Opinión | la curiosa impertinente

Deseos

«Ojalá estuviera prohibida de verdad la muerte de los inocentes, sin importar si son judíos o palestinos...»

Ojalá lloviera todo el otoño con lluvia suave y densa que limpiara el ambiente, matara virus y purificara el aire. Ojalá alguien con autoridad suficiente repitiera aquello tan justo de ¿por qué no te callas? Ojalá soplaran vientos de paz y tolerancia -el amor es, sin duda, pedir demasiado-, la prudencia invadiera parlamentos, sedes de partidos, cuarteles y hasta iglesias invadiera, mientras se lleva las mentiras y las palabras huecas.

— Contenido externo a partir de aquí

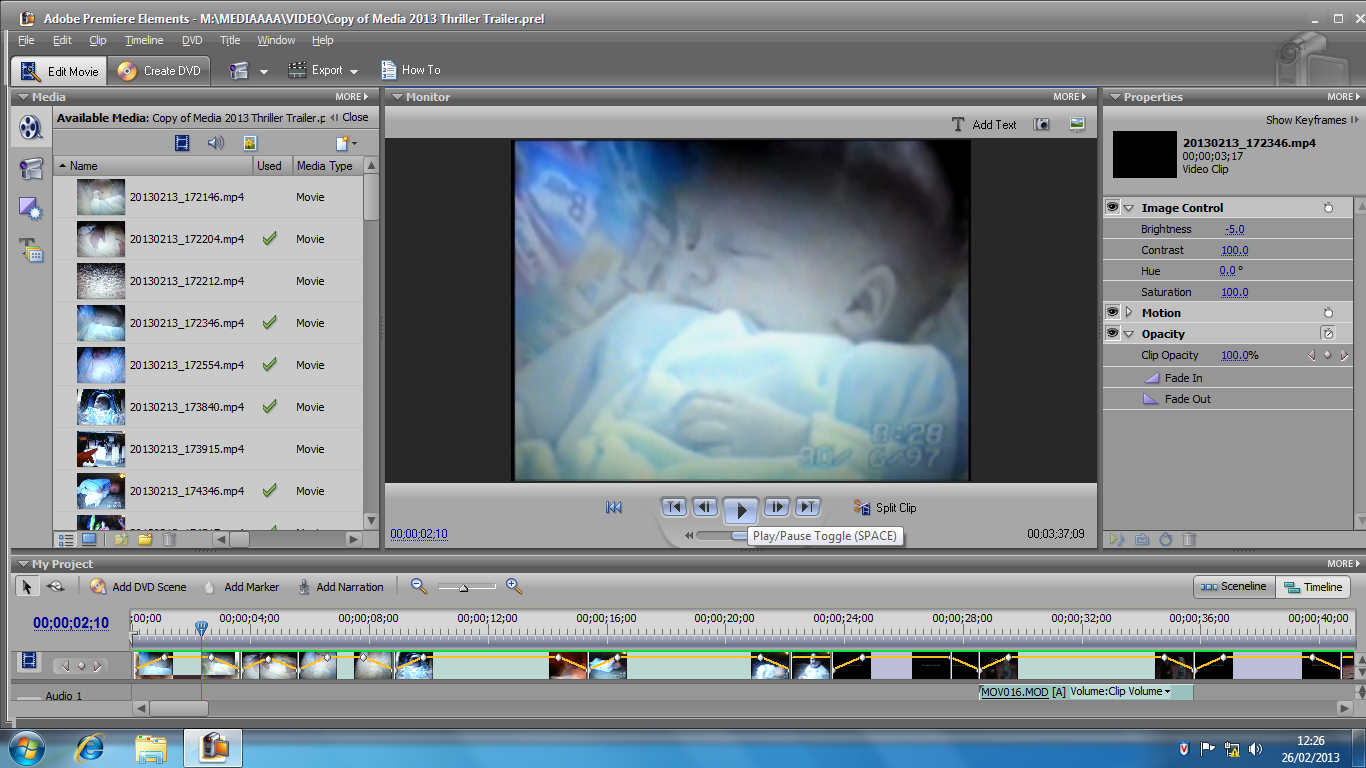This screenshot has width=1366, height=768.
Task: Open the Effects and Transitions sidebar icon
Action: [31, 209]
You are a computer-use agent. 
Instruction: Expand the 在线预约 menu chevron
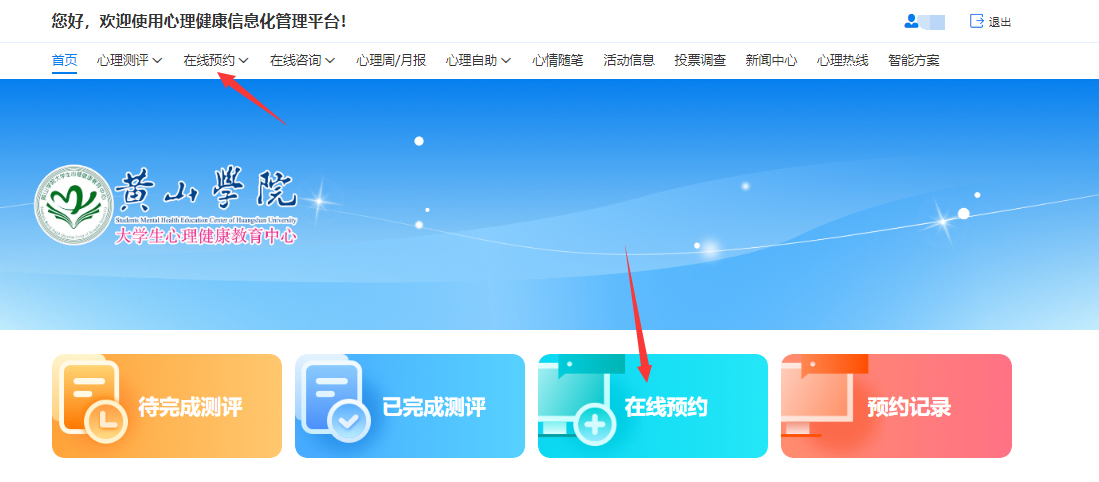pos(243,61)
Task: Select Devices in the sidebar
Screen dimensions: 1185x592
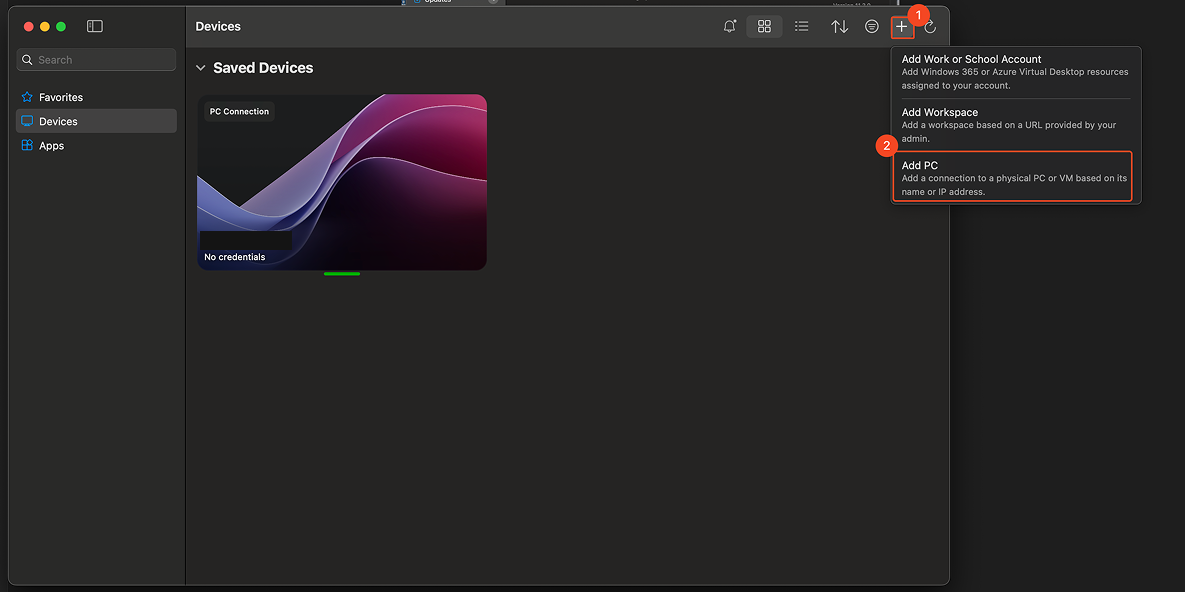Action: click(62, 120)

Ojalá los responsables de la cosa pública, allá donde se encuentren, en sus mansiones, sedes gubernamentales, casas blancas, rosadas o del color que sea, incluso refugios ocultos donde ensayan estrategias mortíferas para eliminar seres humanos a los que llaman enemigos, en lugar de empezar sus mañanas en modo Alan Bates en American Psycho, obsesionados por su rutina de belleza e imagen, lo hicieran con sesiones de meditación y silencio, y antes de empezar a mentir como el mismo Bates en el restaurante de lujo, se miraran allá dentro donde late su alma, si la tienen, encontraran al niño que fueron, y descubrieran la santa vergüenza por convertir el mundo en el infierno en que lo están convirtiendo --a lo Bates y su motosierra-, el arrepentimiento y la voluntad para actuar según la moral, la conciencia, la ley natural, el respeto a los derechos del ser humano y el bien común. Ojalá las instituciones impusieran a sus miembros clases de meditación, el silencio inteligente sustituyera al parlotear incongruente, y el verbo, cuando sonara, significara su sentido primigenio sin adulteraciones propagandísticas, relatos mentirosos y tergiversaciones interesadas.

Ojalá estuviera prohibida de verdad la muerte de los inocentes, sin importar si son judíos o palestinos, nacidos o nonatos, mujeres o varones, musulmanes o cristianos, suecos o tunecinos.

Y ojalá los culpables fueran castigados, no con la muerte, que ningún ser humano es dueño de la vida de otro, sino con un remordimiento tan espantoso que, como al espectro de Hamlet padre, les hiciera vagar por la eternidad murmurando sin descanso «¡horrible, es demasiado horrible!».